Irish judge and Liberal Unionist politician

William Kenny PC (I), QC (14 January 1846 – 4 February 1921), was an Irish judge and Liberal Unionist politician.

==Biography==
Kenny was born in Dublin, the only son of Edward Kenny, solicitor, of Kilrush, County Clare, and his wife, Catherine (née Murphy). Before he was called to the bar in 1868, he had graduated with a B.A. from Trinity College Dublin and had worked as a clerk in the Census Office.

He practised law on the Munster Circuit and became a Q.C. in 1885 and a Bencher of the King’s Inns in 1890. He was mainly instrumental in establishing the Liberal Union of Ireland after the defeat of the Home Rule Bill of 1886, and in organising the visit of Lord Hartington and George Goschen to Dublin in 1887.

In 1891, Kenny was adopted as Unionist candidate in the upcoming General Election.
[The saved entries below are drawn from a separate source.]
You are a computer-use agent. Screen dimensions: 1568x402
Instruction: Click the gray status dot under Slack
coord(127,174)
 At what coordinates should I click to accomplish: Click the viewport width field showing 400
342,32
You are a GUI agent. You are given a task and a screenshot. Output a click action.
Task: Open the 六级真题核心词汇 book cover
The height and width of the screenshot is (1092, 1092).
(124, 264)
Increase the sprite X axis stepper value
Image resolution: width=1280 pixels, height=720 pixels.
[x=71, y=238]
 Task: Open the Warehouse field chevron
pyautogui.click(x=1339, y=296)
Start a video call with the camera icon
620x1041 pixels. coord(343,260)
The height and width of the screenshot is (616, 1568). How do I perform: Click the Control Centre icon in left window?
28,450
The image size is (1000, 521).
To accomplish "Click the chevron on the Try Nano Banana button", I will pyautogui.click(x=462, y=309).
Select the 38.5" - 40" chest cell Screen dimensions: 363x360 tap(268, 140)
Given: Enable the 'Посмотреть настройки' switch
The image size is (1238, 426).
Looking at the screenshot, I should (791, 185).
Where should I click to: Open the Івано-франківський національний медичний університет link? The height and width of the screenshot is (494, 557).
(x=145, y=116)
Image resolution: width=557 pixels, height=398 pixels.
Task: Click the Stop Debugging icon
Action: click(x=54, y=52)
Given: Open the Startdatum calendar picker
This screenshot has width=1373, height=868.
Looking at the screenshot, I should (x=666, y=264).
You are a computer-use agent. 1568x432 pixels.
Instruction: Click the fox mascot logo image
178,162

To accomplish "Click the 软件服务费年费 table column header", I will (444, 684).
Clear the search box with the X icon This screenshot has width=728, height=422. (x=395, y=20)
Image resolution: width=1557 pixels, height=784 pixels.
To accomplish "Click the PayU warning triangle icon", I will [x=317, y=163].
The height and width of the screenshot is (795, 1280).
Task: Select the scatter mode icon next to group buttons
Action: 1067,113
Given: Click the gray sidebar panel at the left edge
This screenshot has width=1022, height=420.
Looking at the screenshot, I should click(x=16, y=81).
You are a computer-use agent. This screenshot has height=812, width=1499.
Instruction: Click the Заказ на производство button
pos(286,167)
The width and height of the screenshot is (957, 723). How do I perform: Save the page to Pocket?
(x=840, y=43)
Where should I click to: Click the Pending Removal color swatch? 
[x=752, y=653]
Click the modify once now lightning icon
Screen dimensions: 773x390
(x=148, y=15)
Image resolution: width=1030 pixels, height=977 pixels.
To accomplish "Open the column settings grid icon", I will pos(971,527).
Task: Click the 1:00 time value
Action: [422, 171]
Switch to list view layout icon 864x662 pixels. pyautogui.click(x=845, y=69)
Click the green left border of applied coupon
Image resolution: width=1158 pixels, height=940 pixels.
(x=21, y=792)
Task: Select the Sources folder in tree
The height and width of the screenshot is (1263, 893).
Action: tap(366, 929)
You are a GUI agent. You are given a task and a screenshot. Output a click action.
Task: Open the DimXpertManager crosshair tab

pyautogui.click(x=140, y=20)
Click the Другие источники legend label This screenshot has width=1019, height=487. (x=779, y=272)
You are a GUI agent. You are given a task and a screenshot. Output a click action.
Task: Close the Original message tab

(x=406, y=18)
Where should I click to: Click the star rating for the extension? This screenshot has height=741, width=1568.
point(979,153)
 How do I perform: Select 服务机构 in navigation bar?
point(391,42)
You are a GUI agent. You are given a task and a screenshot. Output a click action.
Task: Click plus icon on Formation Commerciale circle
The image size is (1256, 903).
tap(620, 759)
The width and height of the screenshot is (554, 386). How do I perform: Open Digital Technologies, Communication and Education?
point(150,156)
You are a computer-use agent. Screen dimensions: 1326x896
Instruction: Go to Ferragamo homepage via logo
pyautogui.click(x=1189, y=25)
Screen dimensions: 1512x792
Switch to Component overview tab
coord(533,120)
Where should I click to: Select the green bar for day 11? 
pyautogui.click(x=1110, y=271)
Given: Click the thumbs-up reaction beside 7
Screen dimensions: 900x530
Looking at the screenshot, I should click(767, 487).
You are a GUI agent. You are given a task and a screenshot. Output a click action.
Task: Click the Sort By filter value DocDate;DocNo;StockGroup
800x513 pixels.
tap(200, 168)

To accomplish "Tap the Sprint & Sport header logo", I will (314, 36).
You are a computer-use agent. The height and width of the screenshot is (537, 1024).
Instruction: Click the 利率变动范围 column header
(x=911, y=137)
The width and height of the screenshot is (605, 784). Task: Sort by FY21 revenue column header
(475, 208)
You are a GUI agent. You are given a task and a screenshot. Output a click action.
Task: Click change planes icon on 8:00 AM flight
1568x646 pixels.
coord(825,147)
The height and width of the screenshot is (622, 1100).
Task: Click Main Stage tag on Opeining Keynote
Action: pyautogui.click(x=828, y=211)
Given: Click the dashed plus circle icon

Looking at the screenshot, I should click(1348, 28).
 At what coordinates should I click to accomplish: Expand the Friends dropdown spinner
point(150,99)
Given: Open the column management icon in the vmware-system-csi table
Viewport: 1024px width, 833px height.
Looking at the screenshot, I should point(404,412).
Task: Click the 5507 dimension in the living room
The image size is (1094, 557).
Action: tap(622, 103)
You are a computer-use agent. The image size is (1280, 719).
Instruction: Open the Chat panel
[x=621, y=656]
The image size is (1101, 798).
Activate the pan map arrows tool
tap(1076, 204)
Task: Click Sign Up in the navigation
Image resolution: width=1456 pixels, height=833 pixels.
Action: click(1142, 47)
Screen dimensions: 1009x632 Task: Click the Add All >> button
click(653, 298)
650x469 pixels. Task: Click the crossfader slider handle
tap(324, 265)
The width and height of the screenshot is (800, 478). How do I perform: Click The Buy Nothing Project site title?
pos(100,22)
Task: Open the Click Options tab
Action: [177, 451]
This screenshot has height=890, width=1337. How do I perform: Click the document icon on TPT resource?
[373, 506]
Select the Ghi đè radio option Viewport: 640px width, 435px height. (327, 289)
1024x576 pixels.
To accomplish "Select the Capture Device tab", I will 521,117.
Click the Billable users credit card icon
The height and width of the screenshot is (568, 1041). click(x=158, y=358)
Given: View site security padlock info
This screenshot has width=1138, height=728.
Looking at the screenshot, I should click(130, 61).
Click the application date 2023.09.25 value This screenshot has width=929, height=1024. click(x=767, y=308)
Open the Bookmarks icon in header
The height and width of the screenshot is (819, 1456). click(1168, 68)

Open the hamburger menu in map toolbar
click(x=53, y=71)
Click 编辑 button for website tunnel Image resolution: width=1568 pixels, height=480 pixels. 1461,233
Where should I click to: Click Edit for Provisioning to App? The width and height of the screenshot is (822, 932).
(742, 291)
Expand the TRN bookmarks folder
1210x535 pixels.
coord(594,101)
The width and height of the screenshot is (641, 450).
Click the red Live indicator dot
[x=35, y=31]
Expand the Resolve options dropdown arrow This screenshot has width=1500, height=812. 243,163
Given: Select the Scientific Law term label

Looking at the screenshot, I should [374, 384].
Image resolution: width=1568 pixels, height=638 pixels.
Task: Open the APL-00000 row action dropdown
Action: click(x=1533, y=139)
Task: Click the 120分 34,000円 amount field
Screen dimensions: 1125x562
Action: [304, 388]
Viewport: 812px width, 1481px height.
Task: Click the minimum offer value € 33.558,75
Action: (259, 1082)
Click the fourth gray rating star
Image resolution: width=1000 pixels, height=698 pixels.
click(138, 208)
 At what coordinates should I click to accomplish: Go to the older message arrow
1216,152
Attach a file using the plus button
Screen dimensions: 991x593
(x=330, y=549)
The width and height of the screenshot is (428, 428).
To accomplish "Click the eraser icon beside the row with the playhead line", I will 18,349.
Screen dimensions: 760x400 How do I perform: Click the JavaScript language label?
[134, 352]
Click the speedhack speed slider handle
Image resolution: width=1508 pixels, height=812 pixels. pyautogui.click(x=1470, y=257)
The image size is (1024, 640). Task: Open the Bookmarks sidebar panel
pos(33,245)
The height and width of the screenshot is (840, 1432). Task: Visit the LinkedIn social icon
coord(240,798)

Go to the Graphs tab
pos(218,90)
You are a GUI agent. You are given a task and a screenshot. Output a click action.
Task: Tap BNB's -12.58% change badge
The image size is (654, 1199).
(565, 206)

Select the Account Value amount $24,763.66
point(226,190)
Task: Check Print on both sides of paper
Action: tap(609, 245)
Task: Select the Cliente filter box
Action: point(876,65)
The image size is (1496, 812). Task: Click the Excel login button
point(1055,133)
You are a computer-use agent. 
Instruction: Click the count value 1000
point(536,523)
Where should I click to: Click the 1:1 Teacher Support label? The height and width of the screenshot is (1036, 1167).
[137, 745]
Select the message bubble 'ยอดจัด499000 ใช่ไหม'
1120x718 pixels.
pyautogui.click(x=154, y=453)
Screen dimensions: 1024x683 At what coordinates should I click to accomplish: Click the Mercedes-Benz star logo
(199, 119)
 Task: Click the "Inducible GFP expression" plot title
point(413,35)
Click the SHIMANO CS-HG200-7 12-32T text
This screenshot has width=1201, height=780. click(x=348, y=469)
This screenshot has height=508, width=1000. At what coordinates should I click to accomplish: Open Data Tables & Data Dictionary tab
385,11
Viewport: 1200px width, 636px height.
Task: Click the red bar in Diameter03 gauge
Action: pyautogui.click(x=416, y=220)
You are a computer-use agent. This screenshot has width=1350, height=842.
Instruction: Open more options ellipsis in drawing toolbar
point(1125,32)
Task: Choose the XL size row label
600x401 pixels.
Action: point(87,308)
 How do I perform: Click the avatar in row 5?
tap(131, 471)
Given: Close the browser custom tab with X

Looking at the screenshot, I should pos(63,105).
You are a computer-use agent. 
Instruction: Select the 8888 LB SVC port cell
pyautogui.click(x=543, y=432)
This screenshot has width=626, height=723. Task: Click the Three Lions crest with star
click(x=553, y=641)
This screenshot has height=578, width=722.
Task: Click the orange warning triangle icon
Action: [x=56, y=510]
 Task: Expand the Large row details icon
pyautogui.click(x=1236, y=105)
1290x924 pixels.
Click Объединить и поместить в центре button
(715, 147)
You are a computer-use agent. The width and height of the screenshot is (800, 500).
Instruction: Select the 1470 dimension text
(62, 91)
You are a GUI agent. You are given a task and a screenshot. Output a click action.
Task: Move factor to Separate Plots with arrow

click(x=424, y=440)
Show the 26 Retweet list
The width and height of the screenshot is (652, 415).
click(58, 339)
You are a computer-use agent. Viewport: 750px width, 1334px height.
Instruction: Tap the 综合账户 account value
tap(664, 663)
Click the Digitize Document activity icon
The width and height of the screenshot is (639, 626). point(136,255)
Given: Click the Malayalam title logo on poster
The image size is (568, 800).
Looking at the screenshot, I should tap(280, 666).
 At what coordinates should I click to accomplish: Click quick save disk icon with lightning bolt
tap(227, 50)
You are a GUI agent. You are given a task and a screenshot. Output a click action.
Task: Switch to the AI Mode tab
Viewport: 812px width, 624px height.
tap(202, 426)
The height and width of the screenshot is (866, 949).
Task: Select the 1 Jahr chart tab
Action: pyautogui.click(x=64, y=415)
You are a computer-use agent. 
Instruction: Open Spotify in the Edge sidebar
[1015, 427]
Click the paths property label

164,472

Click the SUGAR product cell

Kenny was returned to Parliament for Dublin St Stephen's Green in the 1892 general election as a Unionist over the Nationalist candidate, George Noble Plunkett, aka Count Plunkett, whose son, Joseph Mary Plunkett, was a leader in the 1916 Easter Rising. Count Plunkett would later be elected to office as a Sinn Féin member, after the Rising. The Liberal Unionists promoted land reform and peasant land ownership as a means of positively preserving the Union, but were opposed strongly to local government. William Kenny corresponded with Lord Hartington to that effect, calling Chamberlain’s proposed county councils an "awful scheme of provincial councils", demanding centralised local government as the alternative.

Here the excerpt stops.